A wiki/community site reports a sudden catastrophic drop in Google indexing, going from ~511k indexed pages to ~11 with no clear explanation.
Key Takeaways
Google Search Console shows URLs as “crawled but not indexed” with no reason given and no apparent fix available.
The site appears to be a wiki, making it structurally high-risk for SEO due to spam exposure and duplicate content signals.
The deindexing happened without manual action notices, suggesting an algorithmic or crawl-pipeline change.
Operators have no reliable escalation path when Google silently drops indexing at scale.

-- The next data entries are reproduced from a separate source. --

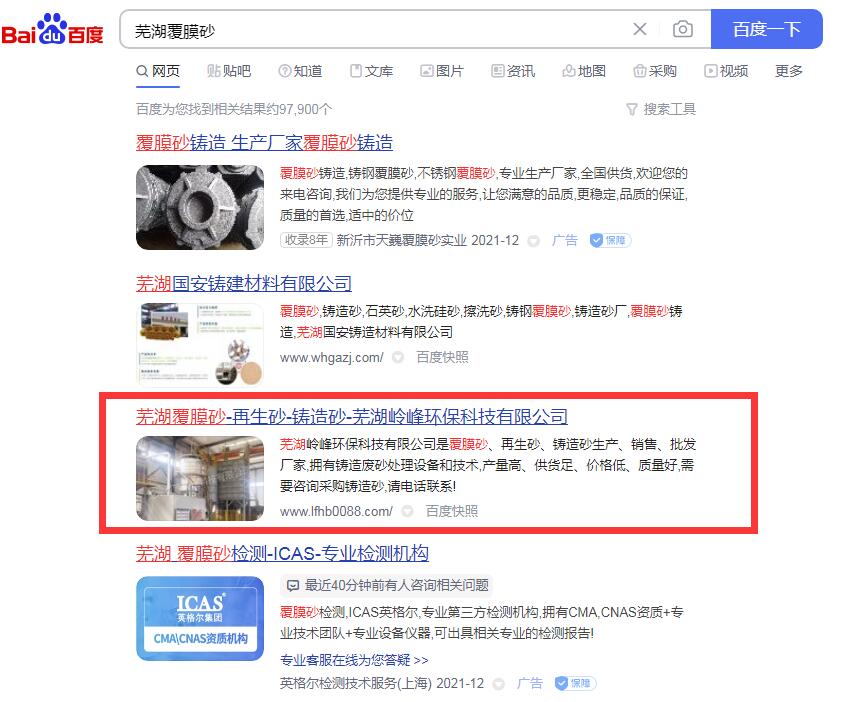
Task: Open 芜湖岭峰环保科技有限公司 result title
Action: pos(352,416)
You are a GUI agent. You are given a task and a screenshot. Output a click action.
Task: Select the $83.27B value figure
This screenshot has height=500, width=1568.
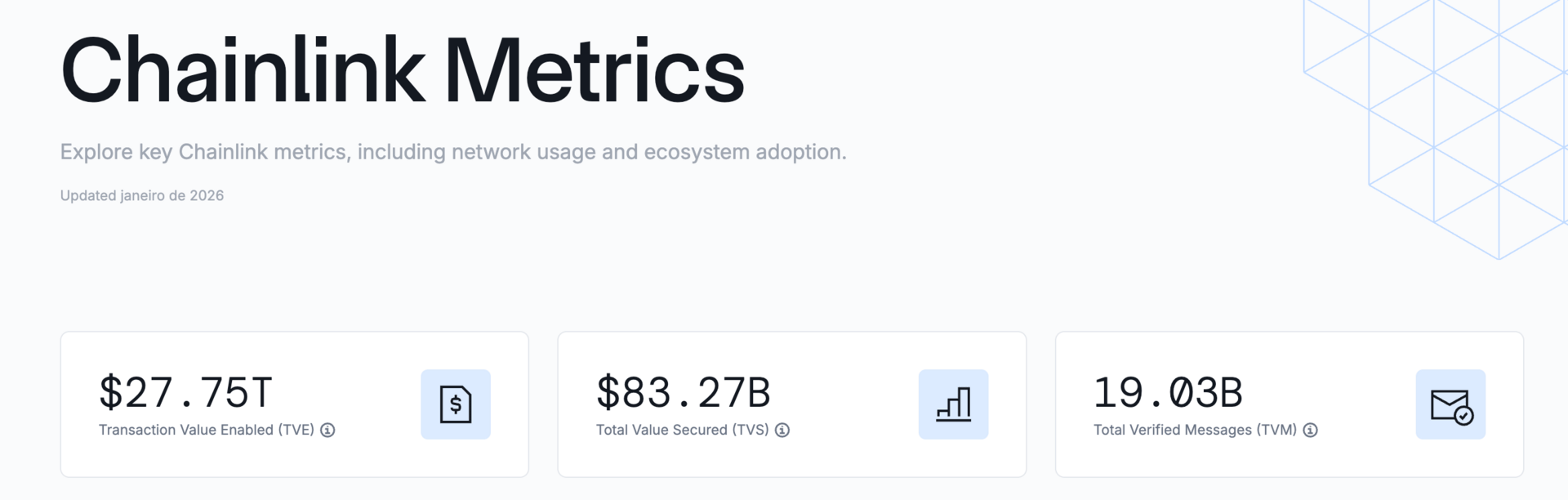684,392
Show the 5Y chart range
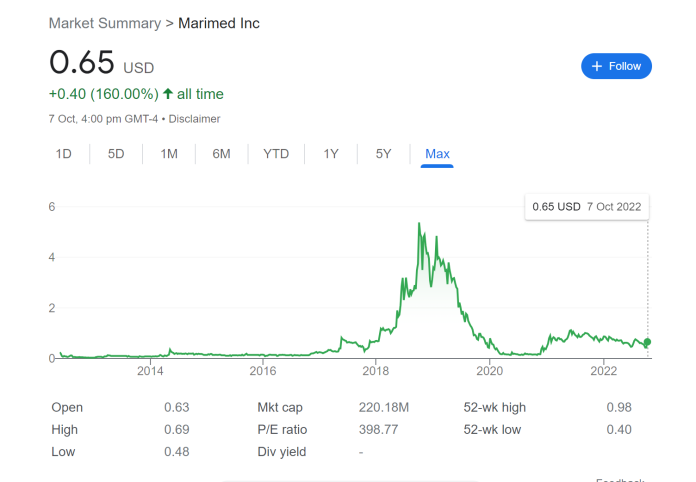Image resolution: width=696 pixels, height=482 pixels. point(383,154)
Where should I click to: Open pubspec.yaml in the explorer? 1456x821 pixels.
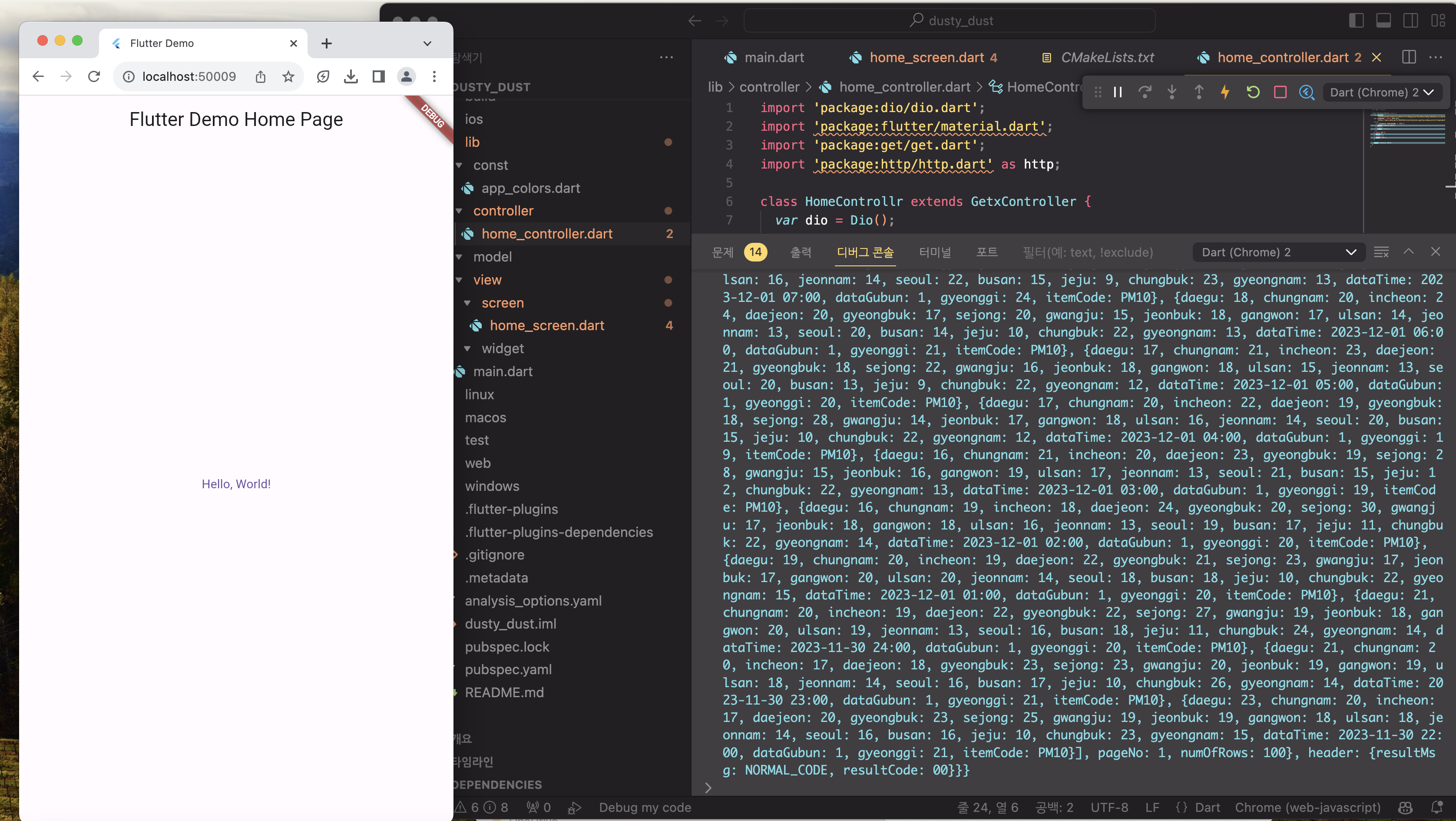[508, 669]
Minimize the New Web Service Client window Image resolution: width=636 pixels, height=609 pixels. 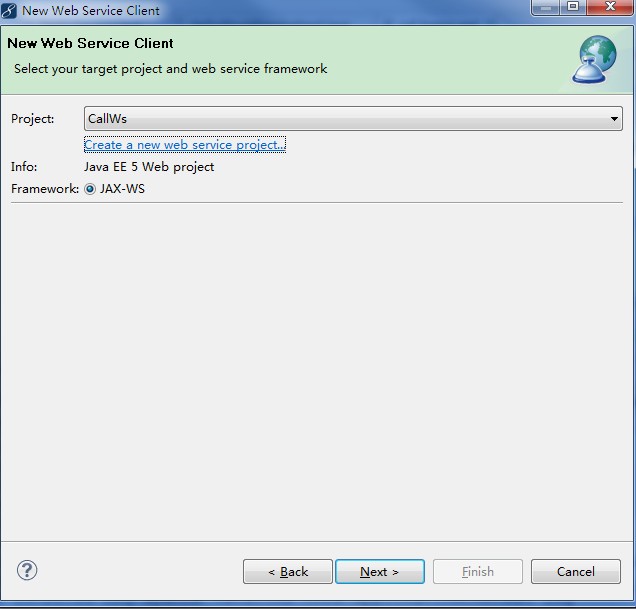click(x=546, y=7)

Hacker News Comment Review
Consensus leans toward Google jank over intentional targeting: subtle crawler or indexing pipeline bugs can silently exclude 0.1% of sites, hard to detect except from affected parties.
Wiki operators face compounding risk: spam infiltration degrades domain quality signals, and even CAPTCHAs fail against modern spammers; blocking signup email domains is cited as more effective.
A recurring theme is post-scraping abandonment: once Google trains models on content, incentive to surface the original source diminishes, raising structural questions for content publishers.
Notable Comments
@marginalia_nu: Shares firsthand experience of a silent HEAD-request bug causing mass deindexing on his own crawler, illustrating how easily pipeline errors go undetected.
@p4bl0: Personal blog deindexed after years of ranking; Search Console shows crawled-not-indexed with no actionable remedy offered.
@judah: 20-year-old personal blog lost all Google visibility last year, same “crawled but not indexed” status with no reason given.